For example, table 1 presents a non-exhaustive overview of airports where security charges differentiate between passengers departing to domestic and other destinations within the EU. Such structures are discriminatory unless it can be shown that they are based on actual differences in the cost of security control between domestic and other intra-EU destination. However, passengers travelling to domestic or other EU destinations are normally subject to the same security control under circumstances. It is therefore not possible to argue that these different passenger categories generate different costs and that the level of the charge therefore should differentiated.
The situation described above mainly refers to the situation at large airports which one airline uses as a hub airport. The picture is somewhat different for smaller and regional airports to which mostly low-cost airlines operate. At those airports, airport and security charges are increasingly set in long-term individual contracts with each airline. These charges are usually fixed even if the level of security cost varies over the duration of the contract. Airlines operating from the same airport will therefore face different security costs depending on their bargaining power and when the contracts were finalised.

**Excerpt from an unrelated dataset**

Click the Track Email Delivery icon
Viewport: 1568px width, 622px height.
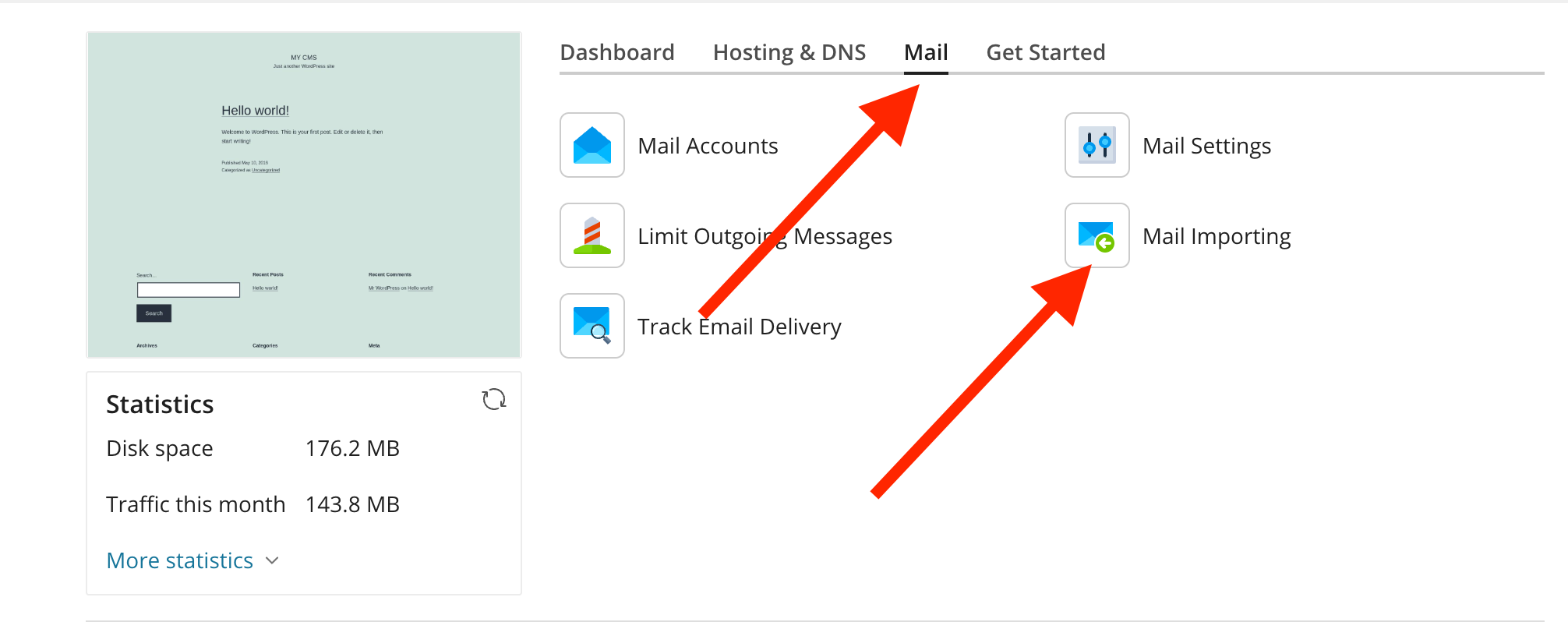coord(592,326)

In conclusion, the objective of security charges is to recover the cost of protecting citizens from terrorist attacks and these charges shall therefore not discriminate between air passengers, airlines or cargo shippers. However, airlines use their bargaining powers to minimise their security costs which risks resulting in discriminatory security charges. In addition, discriminatory security charges may impact competition between airlines operating from the same airport. The airlines that are discriminated against are disadvantaged over the competitor airlines with lower security costs per passenger. The same market
Excessive security charges
Aviation security is a core State responsibility and not a commercial activity that shall generate profit. Revenues from security charges shall therefore only be used to meet security costs. For the purposes of this impact assessment, security charges that recover more than the security costs are considered as excessive.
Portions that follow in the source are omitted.